#### DATASET ENTRIES
· · · ·

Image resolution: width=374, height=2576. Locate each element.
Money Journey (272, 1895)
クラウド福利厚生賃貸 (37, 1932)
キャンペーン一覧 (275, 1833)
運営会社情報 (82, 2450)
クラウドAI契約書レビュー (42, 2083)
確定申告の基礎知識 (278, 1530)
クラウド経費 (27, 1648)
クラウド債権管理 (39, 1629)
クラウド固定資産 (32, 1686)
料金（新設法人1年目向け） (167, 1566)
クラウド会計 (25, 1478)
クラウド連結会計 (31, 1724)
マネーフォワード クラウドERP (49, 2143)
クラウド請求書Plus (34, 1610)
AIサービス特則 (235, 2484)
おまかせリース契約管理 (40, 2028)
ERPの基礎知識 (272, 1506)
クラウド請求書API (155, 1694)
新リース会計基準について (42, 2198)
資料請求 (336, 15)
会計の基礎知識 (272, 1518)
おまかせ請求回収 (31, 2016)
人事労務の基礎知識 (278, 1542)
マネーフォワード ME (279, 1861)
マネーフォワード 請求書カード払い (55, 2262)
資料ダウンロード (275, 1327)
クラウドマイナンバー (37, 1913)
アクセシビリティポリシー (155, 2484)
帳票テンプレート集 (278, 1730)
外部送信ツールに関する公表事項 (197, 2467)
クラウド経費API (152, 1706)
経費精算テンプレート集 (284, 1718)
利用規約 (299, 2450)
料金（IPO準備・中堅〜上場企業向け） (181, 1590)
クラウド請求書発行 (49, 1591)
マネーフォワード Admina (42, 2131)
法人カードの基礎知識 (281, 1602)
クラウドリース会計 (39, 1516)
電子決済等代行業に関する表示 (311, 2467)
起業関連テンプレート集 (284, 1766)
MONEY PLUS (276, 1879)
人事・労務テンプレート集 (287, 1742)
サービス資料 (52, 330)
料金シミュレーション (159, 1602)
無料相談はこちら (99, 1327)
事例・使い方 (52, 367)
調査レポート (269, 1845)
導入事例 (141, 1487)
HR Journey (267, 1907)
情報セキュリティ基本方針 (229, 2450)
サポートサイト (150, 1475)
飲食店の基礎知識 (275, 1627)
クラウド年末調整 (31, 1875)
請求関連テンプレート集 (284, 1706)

· · · ·

#### WHAT TO PRODUCE
Your task is to copy each line of the entries that includes the word "マネーフォワード".

#### TASK RESPONSE
マネーフォワード クラウドERP (49, 2143)
マネーフォワード ME (279, 1861)
マネーフォワード 請求書カード払い (55, 2262)
マネーフォワード Admina (42, 2131)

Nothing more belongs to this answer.